SKOR.id – Xiao Ming “Bernard” Chang (diperankan Bloom Li) adalah pelajar tahun kedua SMA, yang biasa bergaul dengan sahabatnya sesama anggota marching band sekolah, Bo (Ben Wang). Namun, Chang ternyata juga sangat tertarik bermain bola basket.
Problem muncul saat keinginan Chang bermain basket ditentang bintang tim sekolah Matt O’Neil (Chase Liefeld), yang tak lain mantan temannya di sekolah dasar. Apalagi, Chang juga mengaku mampu melakukan dunk.
Maklum, karena berdarah Asia, postur Chang kurang ideal untuk menjadi pemain basket karena hanya memiliki tinggi 5 kaki 8 inci (172,7 cm).
Hubungan antara di antara keduanya memanas karna Matt berulang kali mengerjai Chang. Demi diterima masuk tim basket, Chang pun menantang Matt taruhan bila dirinya mampu melakukan dunk, dengan bayaran yang menggiurkan.
Chang pun harus berpikir keras bagaimana bisa melakukan dunk, yang bukan hanya untuk memenangi taruhan namun juga membuat kagum perempuan yang disukainya, Kristy (Zoe Renee).
Lewat berbagai upaya – di antaranya belajar dunk dari Deandre Cooke (Dexter Darden), seorang YouTuber yang memfilmkan dirinya sendiri melakukan dunk – Chang akhirnya mampu sukses dan mendapatkan respek di tim basket sekolahnya.
Dalam film ini, tentu saja generikisme melayani tujuan yang lebih besar. Daur ulang, yang lama menjadi salah satu aktivitas favorit Hollywood, juga telah menjadi jalan pintas yang disukai untuk mendongeng yang seolah-olah lebih inklusif.
Akhirnya, menurut logika, bahkan penonton Asia-Amerika yang telah lama terpinggirkan dapat melihat beberapa versi dari diri mereka sendiri dalam jenis drama olahraga underdog yang konvensional dan menginspirasi yang telah lama mereka tolak.
Ini jelas satu kemajuan, bukan? Betapa pun melelahkannya melihat cerita-cerita lama dikemas ulang dalam warna-warna baru, praktik tersebut dapat dan memang menghasilkan beberapa keuntungan yang mencerahkan secara budaya.
Naskah Jingyi Shao (yang juga menjadi sutradarai) mungkin cenderung ke arah tepukan dan terlalu ekspositori. Tetapi Chang yang berusia 16 tahun, sebagian besar sangat sulit untuk diabaikan.
Dia cerdas dan berpengetahuan luas, atletis dan pandai bermusik. Ia bisa menjadi konyol, canggung, menawan, sombong, pemalu dan blak-blakan.
Tidak ada yang menyebutnya cercaan rasis (atau benar-benar berpikir untuk memanggilnya apa pun kecuali Chang, nama belakang yang berubah menjadi nama panggilan), tetapi asumsi stereotip tentang maskulinitas Asia ada di udara yang dia hirup.

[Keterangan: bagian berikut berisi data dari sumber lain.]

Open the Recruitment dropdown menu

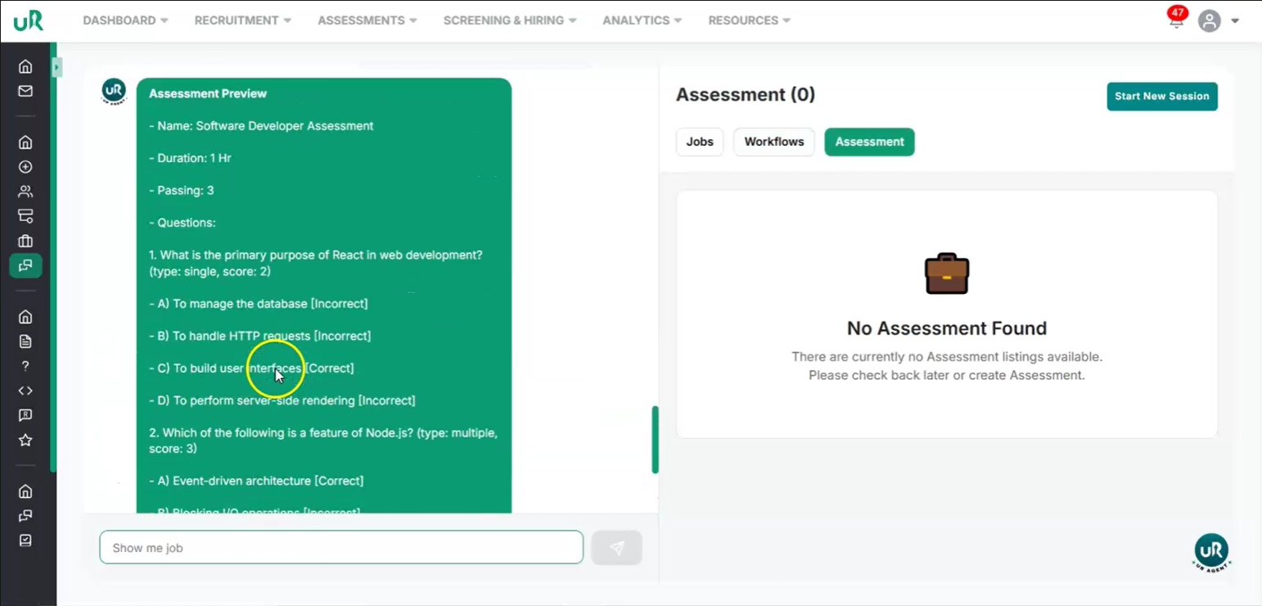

Adegan film yang paling didramatisir secara kikuk adalah saat Chang bertengkar dengan ibunya Chen (Mardy Ma), orangtua tunggal dan pekerja keras, juga yang paling menarik, berakar pada frustrasi Chang karena dia tidak bisa mengatakan atau melakukan apa pun tanpa membuatnya malu secara refleksif.

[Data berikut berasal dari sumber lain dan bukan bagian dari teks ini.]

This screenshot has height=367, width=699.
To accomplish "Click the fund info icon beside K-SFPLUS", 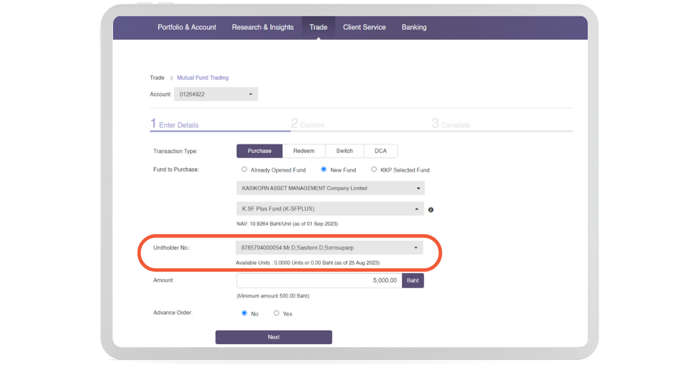I will coord(431,210).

Seperti banyak anak dengan orangtua Asia-Amerika, Chang dan ibunya tidak hanya mengangkangi kesenjangan generasi tetapi juga jurang budaya.
Film Chang Can Dunk memahami bahwa pengejaran tujuan yang menyenangkan dan tampak remeh bisa bermakna dalam diri sendiri, terutama jika dilakukan dengan dorongan penuh kasih dari teman dan keluarga.